Deadlift. Doing deadlifts or not is always a hot topic when it comes to back training. I mainly see it as a exercise for the whole body rather than just for the back. This said, it is one of the very best movements (if not the best) for getting overall size. In the words of the late Zyzz;
“Notice how you rarely see people deadlift heavy at the gym? Do you also notice how all these people have average physiques? Put 2 and 2 together.”
I have also deadlifted since I started lifting, obviously with good results. Put deadlift on the day when you have the most energy and put your soul into each lift. And as with all exercises, try to beat your previous lifts (from the last session). I usually have insane Pre-workout routines leading up to the deadlift session. This includes beta-alanin, heavy metal and the company of my aesthetically pleasing gym brahs. Deadlifts are very taxing on the body, so make sure you are ready for it! Here is a video of me doing dead lifts, notice that I am using a non-mixed grip, this is to avoid any discrepancy in between my right- and left side.
What if I (for some reason) can’t do them? Don’t worry. You can still get a great back. Just replace them with heavy standing barbell rows and lots of chins and or lateral pulldowns. I have gone long periods (long as in two months) without deadlifts (did a lot of legs then instead to bring them up to par).
Lateral pulldowns. Obviously one of the main ingredients in a successful back workout and of course the main movement for building your lats. Now, this is one of the trickier exercises to get right. A lot of people use their arms to much when pulling down. This is especially the case when you are new to the gym or just have stronger arms than you have lats. To combat this problem, lower the weight considerably to get the right movement. Imagine your arms as static and lower your elbows in a straight line towards the floor. This should isolate the lats. When you become more comfortable with the movement, add more weight.
Standing barbell rows. First of all, this one is very hard to go heavy on if you have already done several sets of deadlifts. I usually go heavy on this exercise when I don’t do deadlifts (for whatever reason). If I do deadlifts then I take a lower weight and do about 3-4 sets depending how my lower back feels. Also, don’t be obsessed with form during this exercise; the most important thing is to pull up as much weight as many times as possible. I have seen lots of guys still using the same old weights never progressing for fear of having a “bad” technique.

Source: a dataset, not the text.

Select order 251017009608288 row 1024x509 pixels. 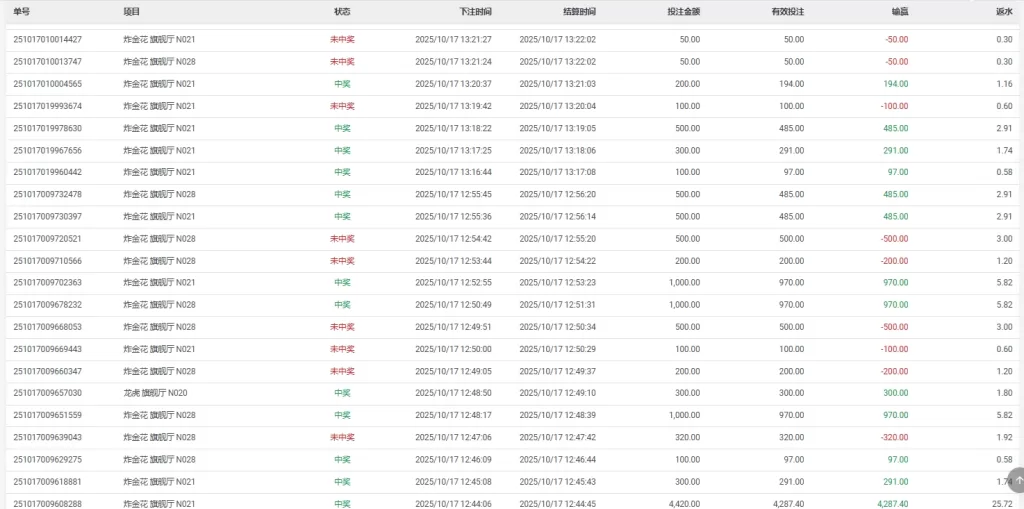(48, 504)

With this said, I don’t suggest that you put twice as much weight on the barbell the very next session and train with a terrible form, just that you do not let a perfect form come in the way of using heavier weights each session. This might sound complicated and it is. Using the form shown below has at least worked well for me. Below is a video of me doing it on 100 kg (video was taken in May so I’m stronger now, promise 🙂 ).
I prefer to use an underhand grip. This is solely based on personal preferences.
These three are the main exercises for building a broad and deep back. Of course you can add other movements or replace them with other similar ones. For example, you could do weighted chins instead of lateral pulldowns and seated row or standing dumbbell row one arm at a time instead of standing row. These are however the ones that has worked best for me. Also, if you feel particularly full of energy on a certain day you can always do all of them! For example, if you start with dead lifts, followed by lats, followed by standing rows, if you now feel that your lats still is fresh, try a different grip on the lateral pulldown machine and push out the last energy.
As you might be aware I wrote this article a while back, since then I have added a fifth day to my schedule. This fifth session includes trapezius, arms and abs. The reason for this was that I felt that I was in need of bigger trapezius to match my back.